CSV Writer Node hen egg problem

Hello together,

I have a problem with the CVS Writer Node. I created a workflow that reads text files and processes them according to certain criteria. From these text files I would like to write certain areas in separate CSV files. Filtering works, the variable writing of the CSV works and the whole in several loops. So far as so well. My problem is that the CVS Writer Node don’t care about the number or position of the columns. In the forum, I have already found solutions to help with the Column Appender Node if you have an existing CSV file. And that is exactly my hen egg problem.
The names of the CSV files to be written are not known during the first run of the workflow and new CSV files can arise during a cyclical procedure (e.g. Via batch mode). The whole thing is of course variable, which means that, for example, 20CSV files can arise from a read-in text file, from the next none or perhaps only one. What must my workflow look like at this point, that the first empty CSV file is written with the correct name, then this empty CSV file must be loaded again and compared with the data in the workflow and saved again?
Attached is a screeshot from my workflow section

The CSV Write Node (Node 142) crashes when the file not exists yet.

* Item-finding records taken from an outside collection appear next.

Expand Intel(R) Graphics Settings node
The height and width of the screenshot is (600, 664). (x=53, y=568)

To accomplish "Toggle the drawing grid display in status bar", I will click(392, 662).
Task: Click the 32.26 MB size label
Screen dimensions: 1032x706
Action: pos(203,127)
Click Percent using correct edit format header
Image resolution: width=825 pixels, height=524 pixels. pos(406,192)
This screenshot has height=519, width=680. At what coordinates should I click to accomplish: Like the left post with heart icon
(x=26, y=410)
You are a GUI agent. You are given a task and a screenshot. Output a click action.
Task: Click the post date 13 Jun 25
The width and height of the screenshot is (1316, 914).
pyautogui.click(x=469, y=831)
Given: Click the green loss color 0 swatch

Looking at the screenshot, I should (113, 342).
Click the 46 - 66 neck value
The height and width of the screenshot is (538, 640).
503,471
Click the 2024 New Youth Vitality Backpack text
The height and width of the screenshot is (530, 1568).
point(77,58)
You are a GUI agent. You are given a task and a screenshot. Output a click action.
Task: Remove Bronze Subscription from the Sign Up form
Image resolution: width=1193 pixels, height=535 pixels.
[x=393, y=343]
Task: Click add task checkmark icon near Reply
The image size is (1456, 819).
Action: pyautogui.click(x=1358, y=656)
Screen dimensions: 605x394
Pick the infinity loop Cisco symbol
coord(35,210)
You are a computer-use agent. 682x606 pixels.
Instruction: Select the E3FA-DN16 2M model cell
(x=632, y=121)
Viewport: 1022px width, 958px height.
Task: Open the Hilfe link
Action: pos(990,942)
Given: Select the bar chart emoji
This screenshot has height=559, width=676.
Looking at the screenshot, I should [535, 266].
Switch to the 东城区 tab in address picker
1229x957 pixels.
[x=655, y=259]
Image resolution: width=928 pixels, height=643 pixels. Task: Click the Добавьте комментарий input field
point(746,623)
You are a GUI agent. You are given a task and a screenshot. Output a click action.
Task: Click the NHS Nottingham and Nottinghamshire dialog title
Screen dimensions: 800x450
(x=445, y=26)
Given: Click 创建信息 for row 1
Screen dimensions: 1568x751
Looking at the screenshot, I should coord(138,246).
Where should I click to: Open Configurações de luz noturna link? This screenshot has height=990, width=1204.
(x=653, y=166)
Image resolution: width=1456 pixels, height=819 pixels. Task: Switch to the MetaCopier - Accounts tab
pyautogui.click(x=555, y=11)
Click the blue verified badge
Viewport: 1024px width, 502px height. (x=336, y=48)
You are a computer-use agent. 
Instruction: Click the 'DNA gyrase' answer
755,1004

Has anybody an idea how to solve that problem?

Thanks, Brotfahrer

Hi @Brotfahrer,

i do not really understand your problem :thinking:
Do you maybe have an example workflow with your problem?

I cannot quite grasp what you want to say… :see_no_evil:

2 Likes

@Brotfahrer I also do not fully understand your problem. But if you have to operate with csv files you could maybe use a standard name in the first iteration and copy or rename the file to the final name. You might have to use and construct URI paths and names.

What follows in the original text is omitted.